Banking organizations are using AI and edge computing to innovate and create personalized banking experiences. Interactive kiosks using real-time data analytics and AI inferencing now enable ATMs to not only help customers withdraw money, but proactively monitor kiosks through the images captured from cameras to identify risk to human safety or fraudulent behavior. In this scenario, edge compute servers and shared storage systems are connected to interactive kiosks and cameras to help banks collect and process data with AI inference models.

Manufacturing: Industry 4.0

The fourth industrial revolution (Industry 4.0) has begun, along with emerging trends such as Smart Factory and 3D printing. To prepare for a data-led future, large-scale machine-to-machine (M2M) communication and IoT are integrated for increased automation without the need for human intervention. Manufacturing is already highly automated and adding AI features is a natural continuation of the long-term trend. AI enables automating operations that can be automated with the help of computer vision and other AI capabilities. You can automate quality control or tasks that rely on human vision or decision making to perform faster analyses of materials on assembly lines in factory floors to help manufacturing plants meet the required ISO standards of safety and quality management. Here, each compute edge server is connected to an array of sensors monitoring the manufacturing process and updated inference models are pushed to the shared storage, as needed.
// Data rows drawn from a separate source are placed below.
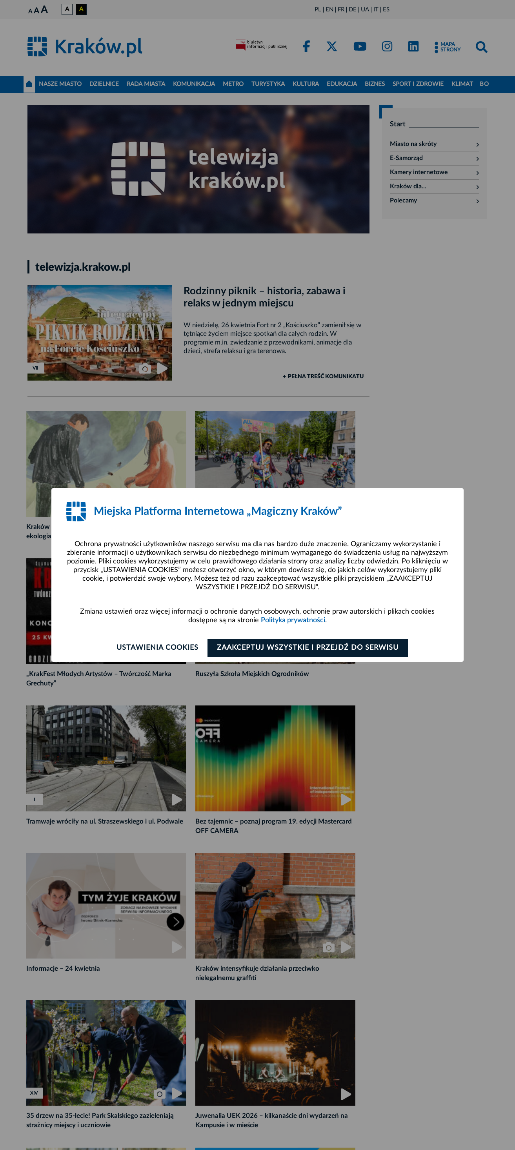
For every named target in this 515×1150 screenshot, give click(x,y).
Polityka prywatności (293, 620)
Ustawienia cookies (156, 647)
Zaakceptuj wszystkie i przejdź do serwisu (309, 647)
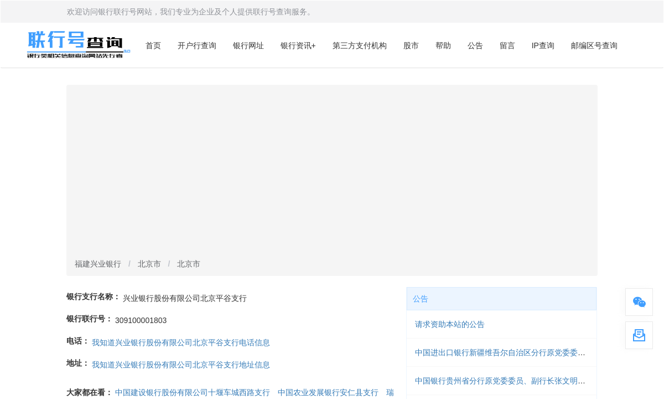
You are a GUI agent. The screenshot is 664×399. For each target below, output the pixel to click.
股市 (411, 45)
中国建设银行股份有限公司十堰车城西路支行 (192, 392)
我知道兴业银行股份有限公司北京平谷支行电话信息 (181, 342)
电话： (78, 340)
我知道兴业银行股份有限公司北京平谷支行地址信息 (181, 364)
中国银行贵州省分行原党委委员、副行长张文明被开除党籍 (515, 380)
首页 (153, 45)
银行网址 (248, 45)
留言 (507, 45)
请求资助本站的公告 (450, 324)
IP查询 (543, 45)
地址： (78, 363)
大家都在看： (89, 392)
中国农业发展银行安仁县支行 (328, 392)
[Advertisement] (332, 172)
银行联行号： (89, 318)
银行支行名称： (93, 296)
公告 (475, 45)
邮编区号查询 (594, 45)
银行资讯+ (298, 45)
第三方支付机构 (360, 45)
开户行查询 (197, 45)
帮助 (443, 45)
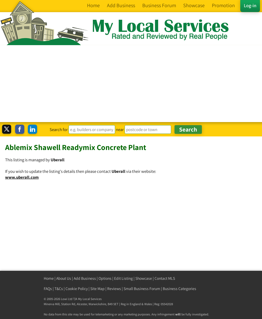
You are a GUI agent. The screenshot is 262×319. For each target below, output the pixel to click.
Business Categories (179, 288)
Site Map (97, 288)
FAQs (48, 288)
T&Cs (58, 288)
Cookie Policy (77, 288)
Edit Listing (123, 278)
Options (105, 278)
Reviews (114, 288)
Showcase (143, 278)
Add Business (85, 278)
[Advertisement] (131, 83)
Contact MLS (165, 278)
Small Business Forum (142, 288)
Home (49, 278)
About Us (63, 278)
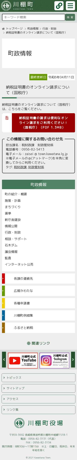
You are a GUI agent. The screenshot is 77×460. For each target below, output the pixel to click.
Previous (4, 359)
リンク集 (12, 410)
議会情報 (11, 252)
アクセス (12, 399)
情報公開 (11, 226)
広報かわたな (23, 291)
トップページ (14, 28)
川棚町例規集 (23, 315)
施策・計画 (13, 200)
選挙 (8, 213)
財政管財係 (36, 167)
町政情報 (32, 28)
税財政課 (20, 167)
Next (73, 359)
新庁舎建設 (13, 220)
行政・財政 (49, 28)
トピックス (14, 378)
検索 (71, 17)
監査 (8, 258)
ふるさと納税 (23, 327)
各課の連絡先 (23, 278)
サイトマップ (15, 388)
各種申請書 (22, 303)
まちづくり (13, 207)
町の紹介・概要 (16, 194)
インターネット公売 (19, 264)
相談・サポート (16, 239)
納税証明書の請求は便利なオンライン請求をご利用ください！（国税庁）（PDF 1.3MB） (35, 121)
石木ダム (11, 245)
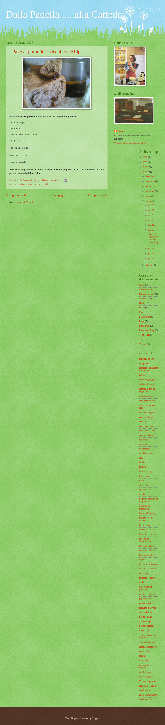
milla (141, 582)
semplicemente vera (148, 647)
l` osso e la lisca (146, 529)
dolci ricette (144, 448)
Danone (121, 131)
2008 (145, 167)
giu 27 (151, 210)
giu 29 (151, 205)
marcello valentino (147, 568)
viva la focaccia (146, 676)
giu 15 (151, 253)
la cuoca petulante (147, 555)
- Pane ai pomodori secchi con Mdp (44, 51)
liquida (142, 559)
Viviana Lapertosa (147, 681)
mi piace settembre (147, 578)
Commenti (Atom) (24, 202)
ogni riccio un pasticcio (145, 588)
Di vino (142, 303)
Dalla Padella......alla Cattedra (65, 14)
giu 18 (151, 230)
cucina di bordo (146, 417)
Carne (142, 285)
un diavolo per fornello (145, 666)
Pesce (141, 321)
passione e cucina (147, 594)
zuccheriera (144, 690)
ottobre (149, 186)
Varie (141, 339)
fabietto (142, 467)
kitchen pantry (145, 525)
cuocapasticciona (147, 430)
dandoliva (143, 439)
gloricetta (143, 485)
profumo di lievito (147, 608)
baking (142, 375)
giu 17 (151, 248)
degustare (143, 444)
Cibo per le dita (146, 294)
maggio (149, 265)
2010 (145, 157)
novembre (150, 181)
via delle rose (145, 672)
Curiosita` (143, 298)
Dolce (142, 307)
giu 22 (151, 220)
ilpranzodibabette (147, 513)
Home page (57, 195)
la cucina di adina (147, 550)
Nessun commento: (51, 180)
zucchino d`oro (146, 699)
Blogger (95, 718)
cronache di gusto (147, 412)
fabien (142, 462)
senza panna (144, 651)
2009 (145, 162)
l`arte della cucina (147, 534)
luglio (149, 196)
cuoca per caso (146, 426)
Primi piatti (144, 326)
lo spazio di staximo (148, 564)
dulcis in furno (145, 453)
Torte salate (144, 335)
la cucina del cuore (147, 546)
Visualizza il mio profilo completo (130, 143)
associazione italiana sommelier (148, 369)
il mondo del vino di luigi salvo (148, 500)
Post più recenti (16, 195)
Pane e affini (26, 184)
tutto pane (143, 660)
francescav (144, 476)
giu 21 (151, 225)
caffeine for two (146, 384)
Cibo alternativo (146, 289)
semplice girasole (147, 642)
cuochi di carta (146, 435)
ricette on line (145, 617)
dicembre (150, 176)
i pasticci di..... (146, 489)
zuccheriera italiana (148, 695)
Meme (142, 312)
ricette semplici (146, 621)
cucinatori (143, 421)
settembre (150, 191)
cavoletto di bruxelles (149, 396)
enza (141, 458)
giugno (149, 201)
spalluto (142, 656)
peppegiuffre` (145, 598)
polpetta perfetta (146, 603)
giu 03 (151, 258)
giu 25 (151, 215)
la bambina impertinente (145, 540)
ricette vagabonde (147, 626)
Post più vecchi (98, 195)
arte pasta (143, 363)
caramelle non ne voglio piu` (147, 390)
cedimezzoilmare (147, 400)
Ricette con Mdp (41, 184)
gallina (142, 480)
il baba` (142, 494)
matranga (143, 573)
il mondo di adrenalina (144, 507)
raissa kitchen (145, 612)
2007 (145, 172)
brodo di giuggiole (147, 379)
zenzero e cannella (147, 686)
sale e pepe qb (145, 630)
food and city (145, 471)
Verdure (142, 344)
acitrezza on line (146, 359)
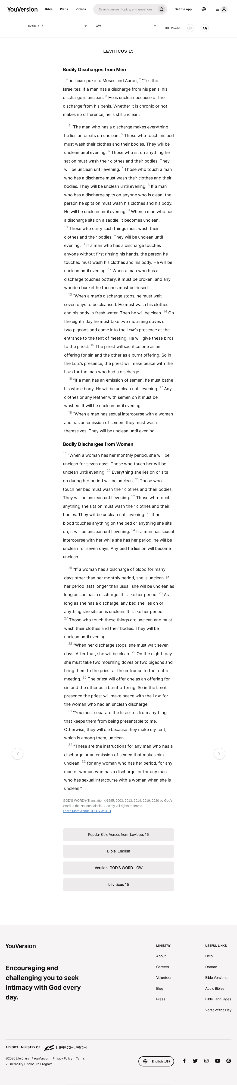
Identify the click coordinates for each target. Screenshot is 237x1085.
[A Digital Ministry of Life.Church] (118, 1045)
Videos (80, 9)
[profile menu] (221, 9)
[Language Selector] (203, 9)
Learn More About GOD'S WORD (87, 811)
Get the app (183, 9)
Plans (64, 9)
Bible (49, 9)
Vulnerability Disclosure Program (29, 1064)
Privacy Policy (62, 1058)
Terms (80, 1058)
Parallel (172, 28)
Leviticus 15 (57, 26)
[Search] (124, 9)
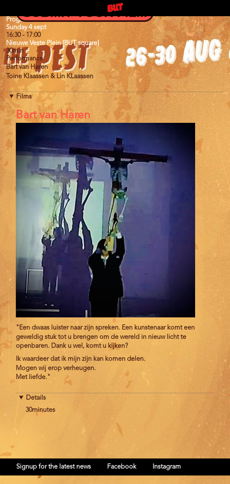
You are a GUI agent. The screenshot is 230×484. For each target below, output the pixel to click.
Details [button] (36, 398)
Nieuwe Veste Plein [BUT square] (52, 43)
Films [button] (24, 97)
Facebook (121, 467)
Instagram (167, 467)
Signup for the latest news (53, 467)
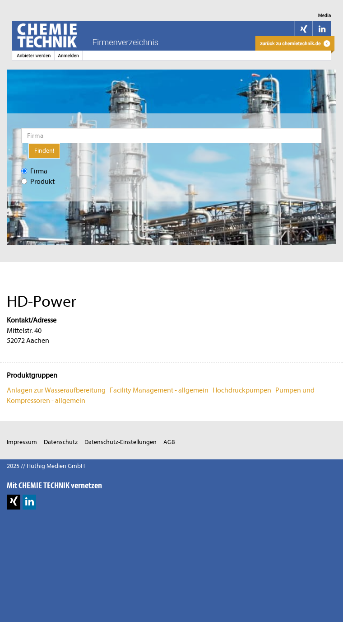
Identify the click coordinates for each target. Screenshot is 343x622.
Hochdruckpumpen (242, 390)
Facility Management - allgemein (159, 390)
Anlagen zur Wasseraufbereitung (56, 390)
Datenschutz (61, 442)
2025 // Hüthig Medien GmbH (46, 466)
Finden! (44, 150)
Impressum (22, 442)
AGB (169, 442)
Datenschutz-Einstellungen (120, 442)
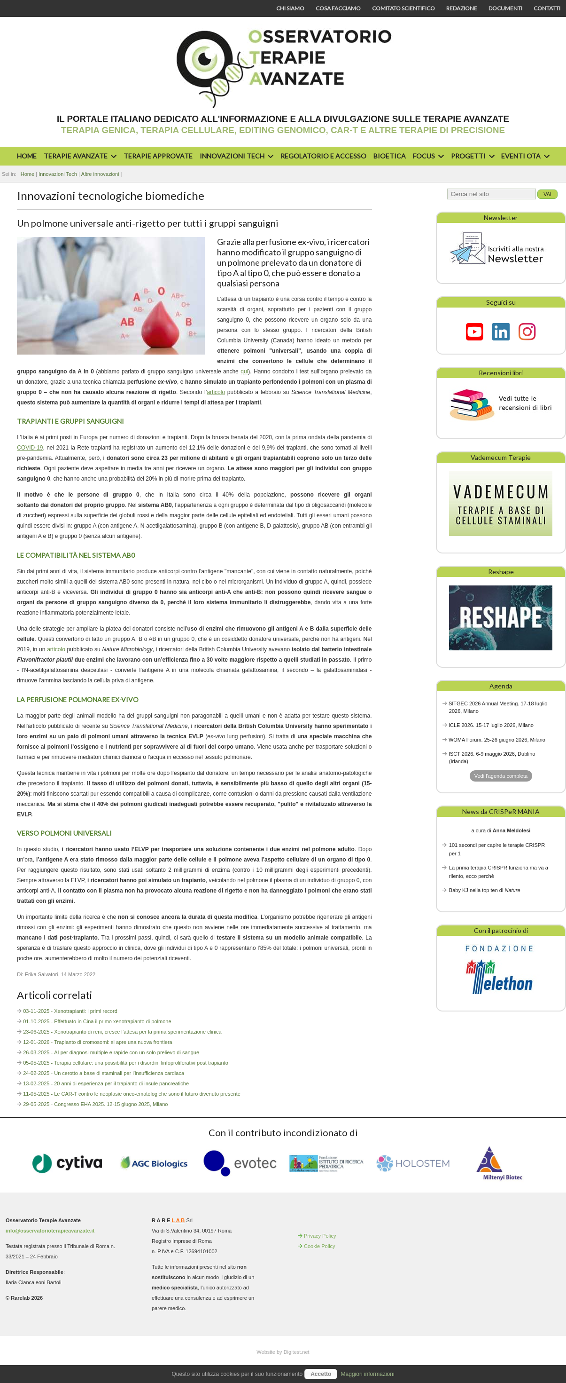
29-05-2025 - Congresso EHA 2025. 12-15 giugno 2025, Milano (95, 1104)
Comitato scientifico (403, 8)
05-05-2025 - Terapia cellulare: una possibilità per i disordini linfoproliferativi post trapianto (125, 1063)
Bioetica (389, 156)
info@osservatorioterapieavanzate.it (50, 1230)
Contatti (547, 8)
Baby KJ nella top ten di (484, 890)
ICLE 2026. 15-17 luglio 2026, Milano (491, 725)
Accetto (320, 1374)
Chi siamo (290, 8)
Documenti (505, 8)
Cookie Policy (319, 1246)
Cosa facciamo (338, 8)
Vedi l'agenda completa (500, 776)
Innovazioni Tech (235, 156)
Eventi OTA (524, 156)
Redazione (461, 8)
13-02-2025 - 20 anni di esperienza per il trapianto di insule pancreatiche (106, 1083)
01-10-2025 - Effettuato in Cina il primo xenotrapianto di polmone (97, 1021)
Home (27, 156)
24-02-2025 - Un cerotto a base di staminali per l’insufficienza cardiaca (103, 1073)
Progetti (471, 156)
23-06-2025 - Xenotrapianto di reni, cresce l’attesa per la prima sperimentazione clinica (122, 1032)
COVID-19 (30, 447)
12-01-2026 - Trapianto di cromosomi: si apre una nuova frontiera (97, 1042)
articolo (216, 392)
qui (244, 371)
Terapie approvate (158, 156)
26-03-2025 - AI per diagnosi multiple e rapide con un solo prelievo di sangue (111, 1052)
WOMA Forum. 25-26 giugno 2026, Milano (497, 740)
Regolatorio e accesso (323, 156)
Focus (427, 156)
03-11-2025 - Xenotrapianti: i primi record (70, 1011)
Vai (547, 194)
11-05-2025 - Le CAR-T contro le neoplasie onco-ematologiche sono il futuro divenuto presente (131, 1094)
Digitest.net (297, 1352)
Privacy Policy (320, 1236)
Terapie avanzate (79, 156)
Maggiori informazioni (368, 1374)
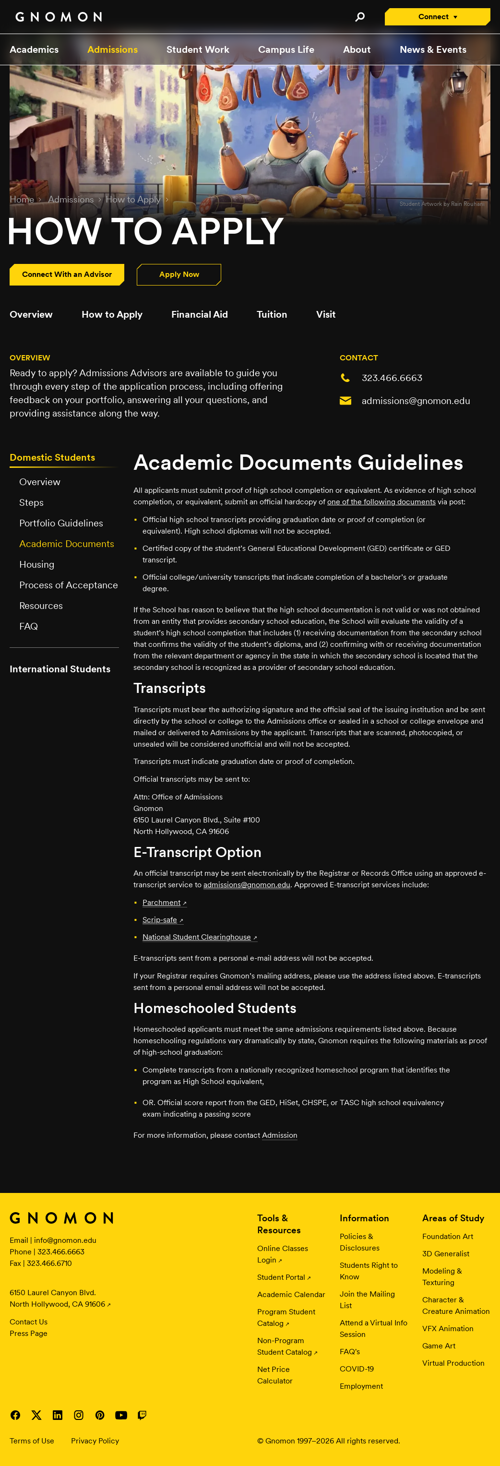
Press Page (29, 1333)
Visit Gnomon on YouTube (120, 1415)
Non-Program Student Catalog (284, 1346)
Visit (326, 314)
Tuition (272, 314)
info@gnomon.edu (65, 1240)
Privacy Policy (95, 1440)
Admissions (112, 49)
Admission (280, 1135)
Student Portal (281, 1277)
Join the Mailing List (367, 1299)
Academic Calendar (291, 1294)
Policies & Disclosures (360, 1242)
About (357, 49)
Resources (41, 605)
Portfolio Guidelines (61, 523)
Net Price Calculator (275, 1375)
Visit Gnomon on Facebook (15, 1415)
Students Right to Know (369, 1271)
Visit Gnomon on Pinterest (99, 1415)
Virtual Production (453, 1363)
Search (359, 17)
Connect (433, 16)
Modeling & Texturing (442, 1276)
Telecommunications: Rust detection, tower inspection, and network optimization

The telecommunications industry uses computer vision and AI techniques to process images that automatically detect rust and identify cell towers that contain corrosion and, therefore, require further inspection. The use of drone images and AI models to identify distinct regions of a tower to analyze rust, surface cracks, and corrosion has increased in recent years. The demand continues to grow for AI technologies that enable telecommunication infrastructure and cell towers to be inspected efficiently, assessed regularly for degradation, and repaired promptly when required.

Additionally, another emerging use case in telecommunication is the use of AI and ML algorithms to predict data traffic patterns, detect 5G-capable devices, and automate and augment multiple-input and multiple-output (MIMO) energy management. MIMO hardware is used at radio towers to increase network capacity; however, this comes with additional energy costs. ML models for “MIMO sleep mode” deployed at cell sites can predict the efficient use of radios and help reduce energy consumption costs for mobile network operators (MNOs). AI inferencing and edge computing solutions help MNOs reduce the amount of data transmitted back-and-forth to data centers, lower their TCO, optimize network operations, and improve overall performance for end users.